# [Set of tasks]
(a) According to the court opinion, how much did the Guarantors seek in liquidated damages under 42 Pa.C.S. § 8104(b)?
(b) Continue the court opinion from where it stops.

# [Extract to read]
※
In Frantz, supra, at 215-17, 120 A.2d at 305, our supreme court cautioned that “a warrant of attorney to confess judgment is not to be foisted upon anyone by implication or by general and nonspecific reference.” On the basis of these rules, we conclude that the language in the guaranty agreement is too indirect and general to demonstrate that the Guarantors consented to the confession of judgment. Accordingly, we also conclude that the Guarantors would have been enti-*1323tied, upon presentation of a proper petition pursuant to Pa.R.C.P. 2959, to have the confessed judgment against them stricken. Frantz, supra; Solebury, supra; Captan v. Seidman, supra.
Having determined that the Landlord was without authority to seek a judgment by confession against the Guarantors, we must next consider the proper relief to which the Guarantors were entitled. In their petitions filed on June 17, 1996, the Guarantors requested that the trial court either (a) strike or (b) mark satisfied, the judgment by confession obtained in the amount of $391,291.75. In a separate count, they sought an award of liquidated damages pursuant to 42 Pa.C.S. § 8104(b) in the amount of $195,645.87, being 50% of the original amount of the unauthorized judgment.
Liquidated damages may be awarded pursuant to 42 Pa.C.S. § 8104, which provides as follows:
§ 8104. Duty of judgment creditor to enter satisfaction
(a) General rule. — A judgment creditor who has received satisfaction of any judgment in any tribunal of this Commonwealth shall, at the written request of the judgment debtor, or of anyone interested therein, and tender of the fee for entry of satisfaction, enter satisfaction in the office of the clerk of the court where such judgment is outstanding, which satisfaction shall forever discharge the judgment.
※
Some lines
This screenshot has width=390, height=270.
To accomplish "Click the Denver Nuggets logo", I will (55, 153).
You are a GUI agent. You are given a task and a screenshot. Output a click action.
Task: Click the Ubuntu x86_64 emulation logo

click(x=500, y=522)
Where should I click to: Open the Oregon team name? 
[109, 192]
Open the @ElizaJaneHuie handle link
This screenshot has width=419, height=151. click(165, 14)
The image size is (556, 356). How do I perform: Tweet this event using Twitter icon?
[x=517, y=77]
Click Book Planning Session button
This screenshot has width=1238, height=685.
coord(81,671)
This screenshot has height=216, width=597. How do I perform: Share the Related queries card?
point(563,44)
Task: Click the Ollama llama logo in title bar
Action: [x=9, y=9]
※
# [Results for each task]
(a) They sought $195,645.87, which was 50% of the original amount of the unauthorized judgment.

(b)
(b) Liquidated damages. — A judgment creditor who shall fail or refuse for more than 30 days after written notice in the manner prescribed by general rules to comply with a request pursuant to subsection (a) shall pay to the judgment debtor as liquidated damages 1% of the original amount of the judgment for each day of delinquency beyond such 30 days, but not less than $250 nor more than 50% of the original amount of the judgment. Such liquidated damages shall be recoverable pursuant to general rules, by supplementary proceedings in the matter in which the judgment was entered.
At the time the Guarantors made their written demand for satisfaction of the judgment in their letter to the Landlord dated March 27, 1996, the judgment had not been satisfied. The judgment was not satisfied until April 10, 1996. The duty of a judgment creditor to enter satisfaction pursuant to § 8104 cannot arise until, under the express language of the statute, the “judgment creditor ... has received satisfaction.”
The Guarantors did not file their petitions to strike or mark satisfied the judgment and for liquidated damages until June 17, 1996. Assuming that this would satisfy the requirement for a written demand under § 8104, the Landlord had thirty days after this written notice to comply with that request. 42 Pa. C.S. § 8104(b). In fact, the judgment was satisfied of record on June 25, 1996, well within thirty days. Thus, because the judgment was entered as satisfied within thirty days, this written demand did not result in a right to liquidated damages on behalf of the Guarantors.
We need not consider whether the Guarantors would qualify as being within the class of “the judgment debtor, or of anyone interested therein” set forth in § 8104(a) because the confessed judgment in this case was, in fact, satisfied within thirty days of the first written request for satisfaction following settlement of all claims. Nor do we decide whether a guarantor is a judgment debtor within the meaning of the liquidated damages statute. But see Reuter v. Citizens & Northern Bank, 410 Pa.Super. 199, 206-08, 599 A.2d 673, 677 (1991) (under Pennsylvania law, guarantor is a “debtor” within Uniform Commercial Code, Article 9, Secured Transactions); Ford Motor Credit Co. v. Lototsky, 549 F.Supp. 996, 1002-04 (1982) (same).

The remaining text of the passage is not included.